MIRANSHAH, Pakistan — US drones fired a barrage of 12 missiles, destroying a training camp for Islamist fighters in Pakistan's tribal belt and killing 14 militants on Tuesday, security officials said.
It was the second strike in the same mountainous area close to the Afghan border since Sunday, when the United States accused the Pakistani Taliban of being behind a plot to detonate a car bomb in Times Square 10 days ago.
The training camp was run by militants attached to Taliban-linked Afghan warlord Hafiz Gul Bahadur, who is reputed to control up to 2,000 fighters who attack US-led forces over the border in Afghanistan, officials said.
The compound was in the Lowara Mandi area of North Waziristan district, seen as a fortress of Taliban and Al-Qaeda-linked militants in Pakistan's semi-autonomous tribal badlands.
"According to the latest reports we have, a total of 14 militants were killed. They targeted a compound and vehicles parked outside the house," one senior Pakistani security official told AFP on condition of anonymity.
Pakistani officials earlier put the death toll at six, saying that US drones carried out a series of strikes on the compound, firing at least 12 missiles.
The nationalities of the dead were not immediately clear, nor was there any information on any possible high-value targets.
A local official described the training camp at Inzarkas village as a collection of temporary mud-brick homes about 50 kilometres (30 miles) west of Miranshah, the main town in North Waziristan.
The botched May 1 New York bomb plot, which US officials say Tehreek-e-Taliban Pakistan helped facilitate, has thrown the spotlight on Islamist militant networks dug into the tribal belt outside government control.

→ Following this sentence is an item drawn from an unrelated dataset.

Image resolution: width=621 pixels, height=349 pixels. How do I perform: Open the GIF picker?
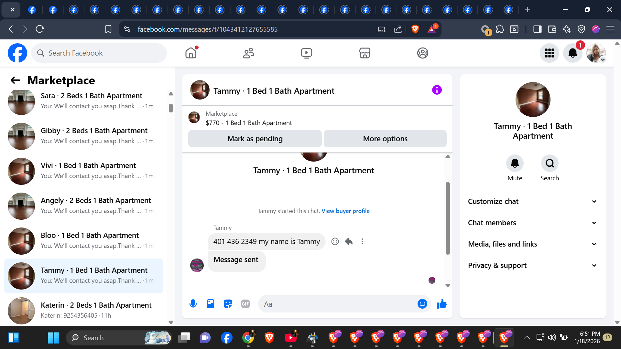(245, 304)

Washington has branded the rugged district a global headquarters of Al-Qaeda and the most dangerous place on earth, where officials say Islamist extremists hatch attacks on US-led troops fighting in Afghanistan and on cities abroad.

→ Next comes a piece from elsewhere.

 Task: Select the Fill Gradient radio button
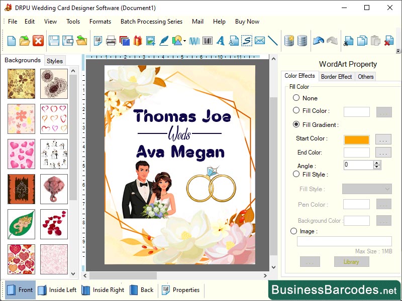[x=296, y=124]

The covert US drone campaign in Pakistan's northwestern tribal belt killed Pakistani Taliban founder Baitullah Mehsud last August.
But the United States has now upped the pressure on Pakistan to crack down on Islamist havens along the Afghan border following the arrest of the New York bomb suspect, Pakistani-American Faisal Shahzad, last week.
He was detained on board a plane as it was about to take off for Dubai and has reportedly told investigators he was trained in bomb-making in Waziristan.
General Stanley McChrystal, the US commander in Afghanistan, reportedly urged Pakistan's army chief to launch an operation in North Waziristan, where the United States has increased drone strikes significantly this year.
Pakistani military officials have not ruled out an offensive in North Waziristan, but argue that gains elsewhere need to be consolidated otherwise troops would be stretched too thin.
The United States said Monday it was satisfied with Pakistan's cooperation in the investigation of the Times Square bomb plot.
State Department spokesman Philip Crowley said the Pakistani government had already acted aggressively against the Taliban and the United States would "evaluate whether additional steps" were necessary.
More than 900 people have been killed in nearly 100 drone strikes in Pakistan since August 2008. The bombing raids fuel anti-American sentiment in Muslim Pakistan and draw public condemnation from the government.